Highlights of Cell Therapeutics' pixantrone study to be presented at the Lymphoma and Myeloma Conference

Cell Therapeutics, Inc. (CTI) (Nasdaq and MTA: CTIC) announced that Dr. Richard Van der Jagt of the Ottawa General Hospital will present at the Lymphoma and Myeloma 2009 Conference in New York an overview of CTI's pixantrone phase II and phase III clinical studies that demonstrated high rates of complete remission (CR) in relapsed/refractory aggressive and indolent non-Hodgkin's lymphoma (NHL) patients.

Highlights from the presentation include studies in which pixantrone was used in combination with other agents:

• 70% CR/CRu rate in a phase II trial in patients treated with pixantrone plus FPD-R regimen (fludarabine and rituximab) in relapsed/refractory indolent NHL
• 47% CR/CRu rate in a phase II trial in patients treated with CPOP regimen (cyclophosphamide, pixantrone, vincristine, prednisone) for patients that failed CHOP (cycophosphamide, doxorubicin, vincristine, prednisone) regimen with relapsed/refractory aggressive NHL
• 35% CR rate in a phase III trial in patients treated with pixantrone plus rituximab in relapsed/refractory indolent NHL

The most common (incidence greater than or equal to 10%) grade 3-4 adverse events reported for pixantrone-treated subjects across the studies were neutropenia and leucopenia. Other common adverse events (any grade) included infection, anemia, leucopenia, thrombocytopenia, asthenia, pyrexia, and cough.

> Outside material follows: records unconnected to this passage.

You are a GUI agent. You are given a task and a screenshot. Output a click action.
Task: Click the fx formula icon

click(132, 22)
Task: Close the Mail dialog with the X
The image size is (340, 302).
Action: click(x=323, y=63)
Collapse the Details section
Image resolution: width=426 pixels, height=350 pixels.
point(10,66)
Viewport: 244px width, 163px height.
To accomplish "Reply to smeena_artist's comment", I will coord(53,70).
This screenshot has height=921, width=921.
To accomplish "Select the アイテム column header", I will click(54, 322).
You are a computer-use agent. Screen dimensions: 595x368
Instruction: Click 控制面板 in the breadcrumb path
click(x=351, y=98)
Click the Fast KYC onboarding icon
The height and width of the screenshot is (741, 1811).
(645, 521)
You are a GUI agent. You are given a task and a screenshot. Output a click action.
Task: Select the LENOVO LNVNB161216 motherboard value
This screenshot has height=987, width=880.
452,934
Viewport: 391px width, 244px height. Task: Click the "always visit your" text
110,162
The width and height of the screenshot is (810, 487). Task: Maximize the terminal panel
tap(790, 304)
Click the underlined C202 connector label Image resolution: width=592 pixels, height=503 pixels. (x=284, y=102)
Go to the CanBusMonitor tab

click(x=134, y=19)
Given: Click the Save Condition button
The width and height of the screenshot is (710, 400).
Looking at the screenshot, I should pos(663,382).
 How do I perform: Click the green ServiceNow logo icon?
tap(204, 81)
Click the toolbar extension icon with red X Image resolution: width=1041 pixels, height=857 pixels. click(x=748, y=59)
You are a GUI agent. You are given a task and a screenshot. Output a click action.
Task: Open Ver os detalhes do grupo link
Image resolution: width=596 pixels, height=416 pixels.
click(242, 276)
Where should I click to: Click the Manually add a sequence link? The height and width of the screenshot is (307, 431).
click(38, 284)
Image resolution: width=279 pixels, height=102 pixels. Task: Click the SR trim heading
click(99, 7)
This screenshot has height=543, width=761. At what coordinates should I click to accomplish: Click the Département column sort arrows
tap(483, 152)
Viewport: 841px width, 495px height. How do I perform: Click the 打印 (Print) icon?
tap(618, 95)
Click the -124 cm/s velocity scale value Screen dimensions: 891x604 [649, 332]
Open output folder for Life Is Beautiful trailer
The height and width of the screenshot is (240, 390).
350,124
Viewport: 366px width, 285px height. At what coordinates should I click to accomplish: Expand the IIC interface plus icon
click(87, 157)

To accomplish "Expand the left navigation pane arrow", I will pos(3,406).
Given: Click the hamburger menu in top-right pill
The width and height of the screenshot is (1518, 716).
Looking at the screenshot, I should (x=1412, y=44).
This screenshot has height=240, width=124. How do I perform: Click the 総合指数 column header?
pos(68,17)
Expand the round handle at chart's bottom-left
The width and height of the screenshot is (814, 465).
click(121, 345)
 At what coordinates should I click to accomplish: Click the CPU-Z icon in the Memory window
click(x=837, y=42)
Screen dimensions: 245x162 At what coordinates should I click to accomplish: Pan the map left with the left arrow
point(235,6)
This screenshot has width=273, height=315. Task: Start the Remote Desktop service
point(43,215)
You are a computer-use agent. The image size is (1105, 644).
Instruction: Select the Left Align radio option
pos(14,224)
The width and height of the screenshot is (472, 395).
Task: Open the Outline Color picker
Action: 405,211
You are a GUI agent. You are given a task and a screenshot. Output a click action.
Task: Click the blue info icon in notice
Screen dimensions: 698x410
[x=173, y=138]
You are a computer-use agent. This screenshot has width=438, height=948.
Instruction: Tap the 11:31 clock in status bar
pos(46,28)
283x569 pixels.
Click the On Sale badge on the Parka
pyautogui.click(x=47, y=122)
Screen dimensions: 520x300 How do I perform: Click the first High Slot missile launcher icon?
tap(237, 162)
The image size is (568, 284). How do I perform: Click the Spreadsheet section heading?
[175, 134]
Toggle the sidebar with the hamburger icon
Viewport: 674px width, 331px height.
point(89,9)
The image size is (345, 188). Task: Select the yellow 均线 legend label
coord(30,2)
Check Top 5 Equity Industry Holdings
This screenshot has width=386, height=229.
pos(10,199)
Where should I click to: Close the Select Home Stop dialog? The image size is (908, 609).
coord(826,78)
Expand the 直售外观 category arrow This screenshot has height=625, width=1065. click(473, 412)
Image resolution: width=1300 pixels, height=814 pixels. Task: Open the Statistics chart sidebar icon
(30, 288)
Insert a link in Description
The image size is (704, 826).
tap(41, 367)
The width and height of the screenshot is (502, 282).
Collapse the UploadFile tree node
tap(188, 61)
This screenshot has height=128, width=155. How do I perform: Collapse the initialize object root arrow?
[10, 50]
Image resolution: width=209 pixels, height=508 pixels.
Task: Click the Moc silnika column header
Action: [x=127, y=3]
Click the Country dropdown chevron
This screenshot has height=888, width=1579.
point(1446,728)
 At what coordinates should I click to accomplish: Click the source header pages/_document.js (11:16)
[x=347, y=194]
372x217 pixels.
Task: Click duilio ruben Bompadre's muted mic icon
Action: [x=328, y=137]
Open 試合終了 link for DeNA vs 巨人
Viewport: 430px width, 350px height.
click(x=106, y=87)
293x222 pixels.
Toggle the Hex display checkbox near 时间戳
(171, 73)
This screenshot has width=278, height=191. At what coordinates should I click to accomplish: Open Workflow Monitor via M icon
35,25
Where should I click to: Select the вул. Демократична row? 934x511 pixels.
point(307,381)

"Complete remission is the gold standard in relapsed/refractory NHL beyond second relapse. Complete remissions are relatively infrequently achieved with current combination regimens in this patient group. The results from the pixantrone clinical trials are impressive and indicate the potential for this drug to meet a significant unmet medical need in patients with relapsed or refractory NHL," said Dr. Gary Schiller of the UCLA School of Medicine. "These patients have few options and the availability of an effective treatment would be well received."

Pixantrone is a fast track designated product which has been accepted for review by the U.S. Food & Drug Administration (FDA), with a Prescription Drug User Fee Act (PDUFA) date of April 23, 2010.